Upon nationalisation of the railway a policy of different liveries was adopted and the locomotive was outshopped in a new Royal Maroon scheme, emerging for a press event to launch the season.  It also featured a painted-on . on the tanks which was later replaced with  replica worksplates on the cab sides.  It was also the only locomotive to carry a non-functioning bell-mouth dome (until the Salter safety valves were reinstated in 2021).  It was known at this time for wearing a triskelion in brass on the buffer beam with a 4 numeral.  In 1992 it performed trials on the electric railway in preparation for the Year Of Railways when it hauled special Steam Under The Wires trains to Dhoon Quarry reflecting the fact that No.2 Derby had been used in 1898 to construct parts of the line; this was repeated in the following year, the locomotive was notably returned to home metals chimney-first from Port Erin at this time to add photographic variety.  It was withdrawn after the 1995 Santa Trains and placed once again in storage. 

Following withdrawal the Un-Loch Your Cash appeal was launched by the Supporters Association (1998-2000) which ultimately funded a replacement boiler and saw a return to service in 2002 and regular operation, outshopped in the Indian Red livery.  The boiler certificate expired in August 2015 and another overhaul was commenced in 2017 which saw major rebuilding of all moving parts replacement side tanks, cab floor, bunker and replacement pipework.  Boiler work was overhauled by the Severn Valley Railway including a new inner firebox and the decision made to return the Salter safety valves which have not been seen in service on the railway for over six decades.  In early 2021 she had several test runs and was returned to service when the season commenced in late May.  For the first season the brassware on the buffer beams was not replaced to give a true 1950s appearance, these were put back on in 2022.  Today the locomotive remains part of the regular service fleet.

The first Friday of September 2022 saw one of the final Commuter "Club" trains with No.4 in charge, seen here at Port Erin prior to taking the 7.45am service into the capital.

In July 1993 No.4 took centre stage at Laxey Station for one of the Steam Under The Wires events to Dhoon Quarry as part of the memorable event periodsof the Year Of Railways.

July 1971 at Douglas Station in the then standard spring green livery with closed dome and multiple tank patches, particularly notable around the nameplate; the the oil lamp.

July 2022 at Port St.

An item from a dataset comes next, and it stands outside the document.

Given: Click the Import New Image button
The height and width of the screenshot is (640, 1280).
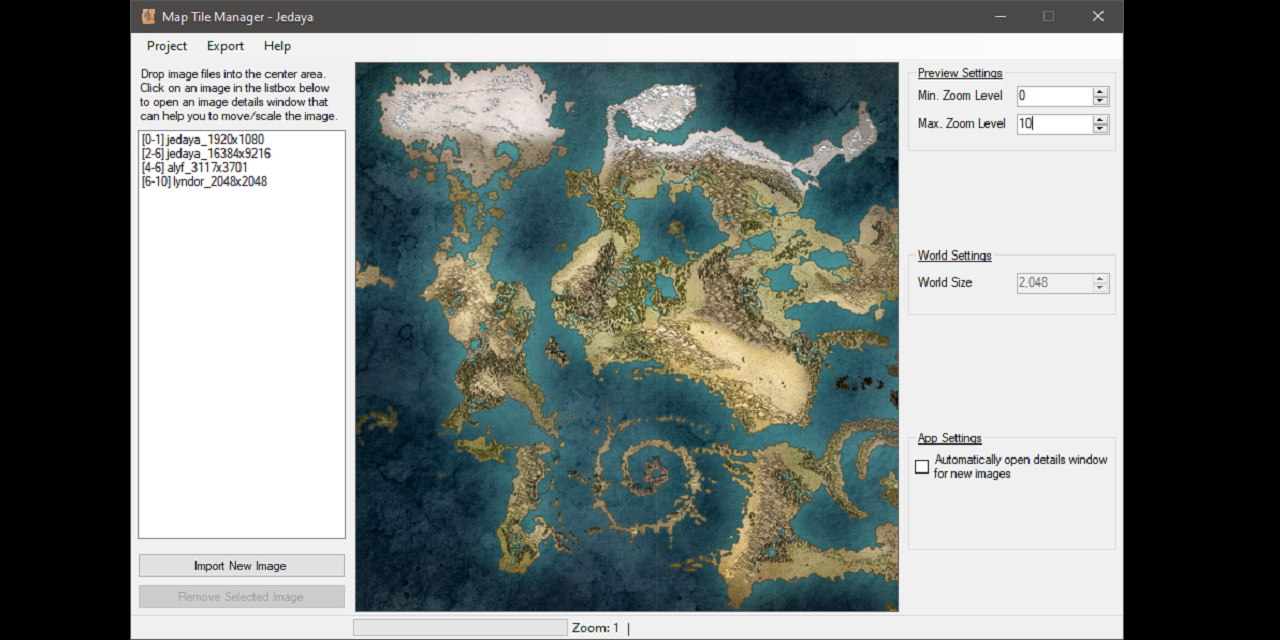Looking at the screenshot, I should pyautogui.click(x=241, y=565).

Mary Station on photographic charter duty with Association-built wagon H.1, F.62 and F.49 carrying the red "train following" oval disc.

The Manxman Sunday Lunch dining train in July 2022 with No.4 in charge recently arrived at Castletown Station where the dining trains commonly terminate.

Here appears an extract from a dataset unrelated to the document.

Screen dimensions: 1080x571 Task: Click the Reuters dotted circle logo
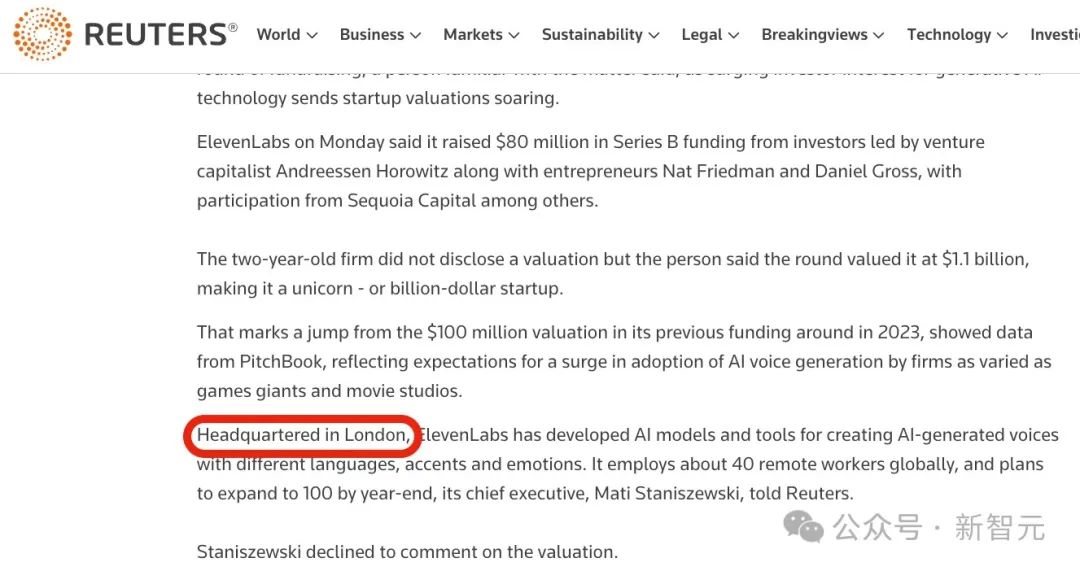[42, 34]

On shed in July 1972 at Port Erin Station beside the original water tower, demolished in 1986 with a replaced erected in 1998.  No.4 was shedded here for many years with driver Jeff Kelly.

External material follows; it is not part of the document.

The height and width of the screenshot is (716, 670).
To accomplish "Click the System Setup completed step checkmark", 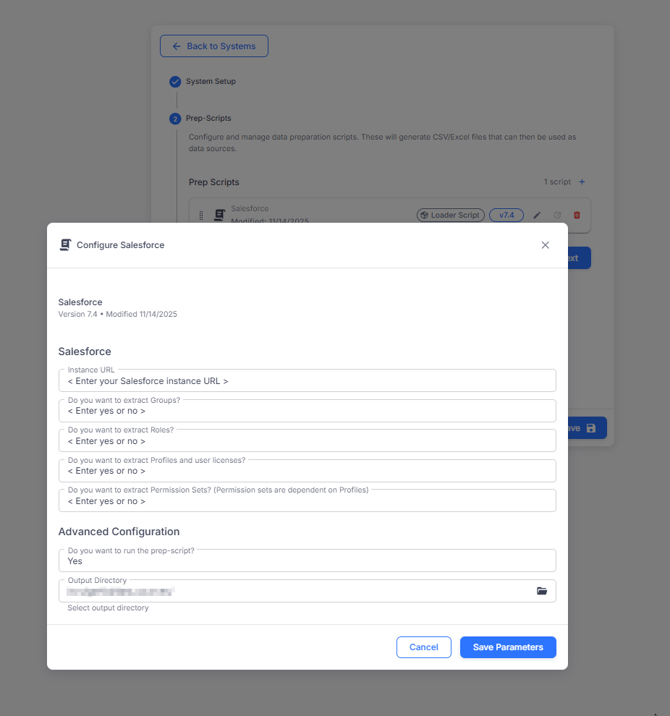I will [x=175, y=82].
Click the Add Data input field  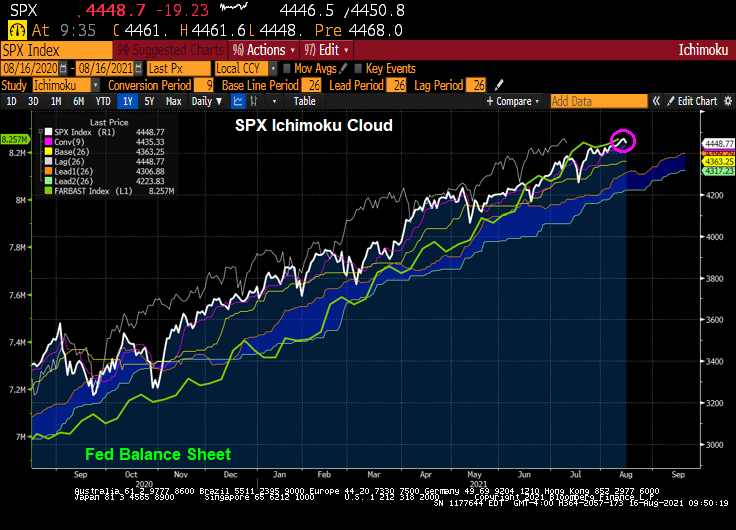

Arrival from the south in August 1973 at Ballasalla Station viewed from the southbound train as the crew look on; this year saw the centenary of the Peel Line commemorated.

Decorated with shields and flags for the coronation of King Charles III in May 2023 for the Carnaby Street diring train while on evening dining duty at Douglas Station.

A typical summer scene from July 2022 as No.4 prepares to depart Douglas Station with the 11.50am train; restored with Salter safety valves giving a true 1950s look

The maroon livery was applied in 1978 and in May 1994 No.4 was seen at Douglas Station; the straw lining really set off this non-standard livery a treat; in 2002 it was painted Indian Red.

July 2002 and a plaque was placed in the cab between the rear spectacle plates denoting the Association's successful Un-Loch Your Cash appeal which saw No.4 return to traffic.

On the bay platform at Port Erin Station in April 2023 while on photographic duties showing the classic form of a Beyer Peacock tank locomotive to good advantage.